Foto: Jürgen Haug-Peichl | Solche sogenannten Kanban-Behälter werden bei Würth für den Transport von Waren zu Industriekunden in Europa eingesetzt. Die Boxen haben Codes und Computerchips, womit Warenbestellung digital ausgelöst werden können.
Jürgen Haug-Peichl
 |  aktualisiert: 27.04.2023 06:53 Uhr

Auf dem Arbeitsmarkt in Franken ist Industrie 4.0 nicht mehr wegzudenken – vor allem, wenn es um die Verteilung von Waren geht. Digitalisierung hat dort die Arbeit der Menschen verändert.

Wie es früher war

So lief das früher: Ein Arbeiter am Fließband braucht neue Schrauben, um Blechteile montieren zu können. Also geht er mit einer Bestellkarte ins zentrale Warenlager, wo er sich einen Schwung Schrauben geben lässt. Effekt: Der Gang zum Lager und zurück kostet wertvolle Zeit, die Menge der bestellten Schrauben ist Pi mal Daumen festgelegt worden und somit nicht dem aktuellen Bedarf angepasst. Und: Ein zentrales Lager mit seinem großen, starren Warenbestand ist für jedes Unternehmen teuer.

  • Video: Blicke ins riesige Logistikzentrum von Würth in Bad Mergentheim

Wie es heute läuft, zeigt dieses konstruierte Beispiel: Ein Arbeiter in einer Industriehalle der Firma XY irgendwo in Europa entnimmt aus einem sogenannten Kanban-Behälter die letzte Schraube, stellt den leeren Behälter auf ein Regal neben sich und bekommt wie von Geisterhand im Handumdrehen Nachschub.
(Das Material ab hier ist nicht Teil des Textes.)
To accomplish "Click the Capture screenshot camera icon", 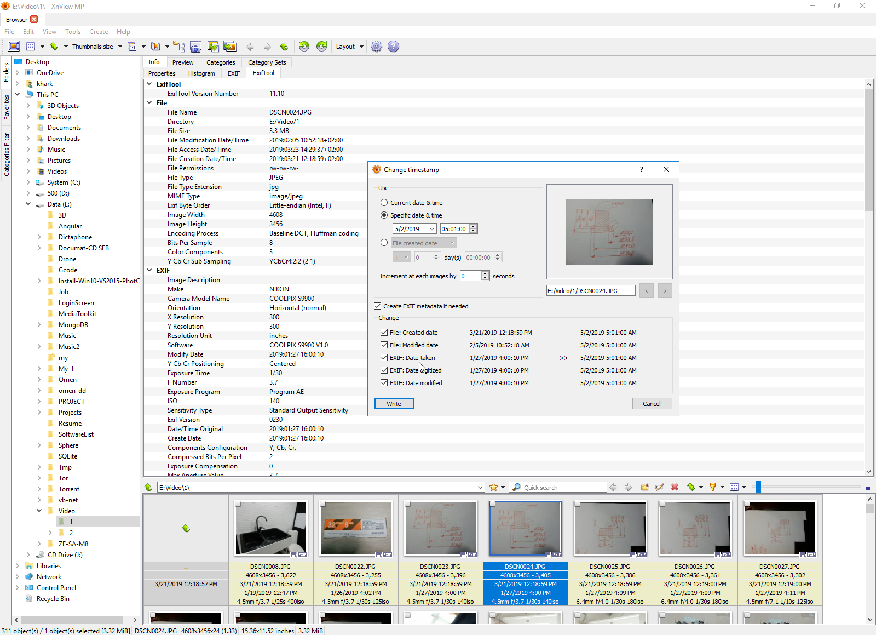I will [195, 47].
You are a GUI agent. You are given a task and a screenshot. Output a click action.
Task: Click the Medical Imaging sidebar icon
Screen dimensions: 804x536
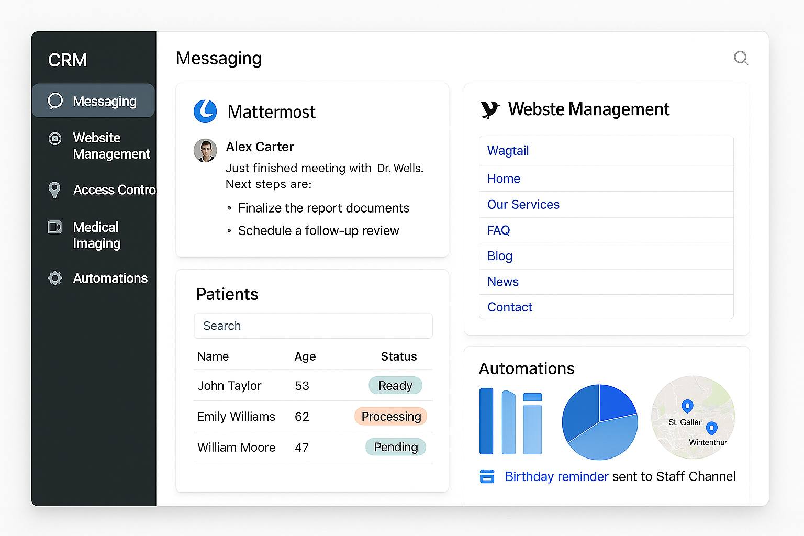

Der Hintergrund: Die digitale Vernetzung dieser Industriehalle der Firma XY etwa mit dem Würth-Logistikzentrum in Bad Mergentheim sorgt dafür, dass eine exakt definierte Bestellung von Schrauben in dem Moment ausgelöst wird, in dem der XY-Arbeiter den leeren Kanban-Behälter auf das Regal stellt. Der Clou: Das Regal ist „intelligent“, weil es den leeren Behälter mit all den per Computerchip hinterlegten Daten digital erkennt. Die ausgelesenen Daten werden dann automatisch zu Würth nach Bad Mergentheim übermittelt.

Was es mit Kanban-Behältern auf sich hat

An sechs Tagen pro Woche werden dort all die Bestellungen von 6000 Kunden in Europa in sogenannte Kanban-Behälter verpackt und dann verschickt. 8500 Tonnen Waren verlassen nach Würth-Angaben jeden Monat das zentrale Logistikzentrum in Bad Mergentheim, in dem 1500 Menschen arbeiten.

Kanban ist eine schon in den 1940er Jahren bei Toyota in Japan entwickelte Methode, um Prozesse gerade in Industriefabriken zu optimieren. Vereinfacht ausgedrückt: Jeder Arbeiter am Fließband erhält durch eine ausgeklügelte und digitalisierte Lieferkette exakt die Menge an Materialnachschub, die er auch wirklich braucht. Nichts muss mehr von Hand bestellt werden.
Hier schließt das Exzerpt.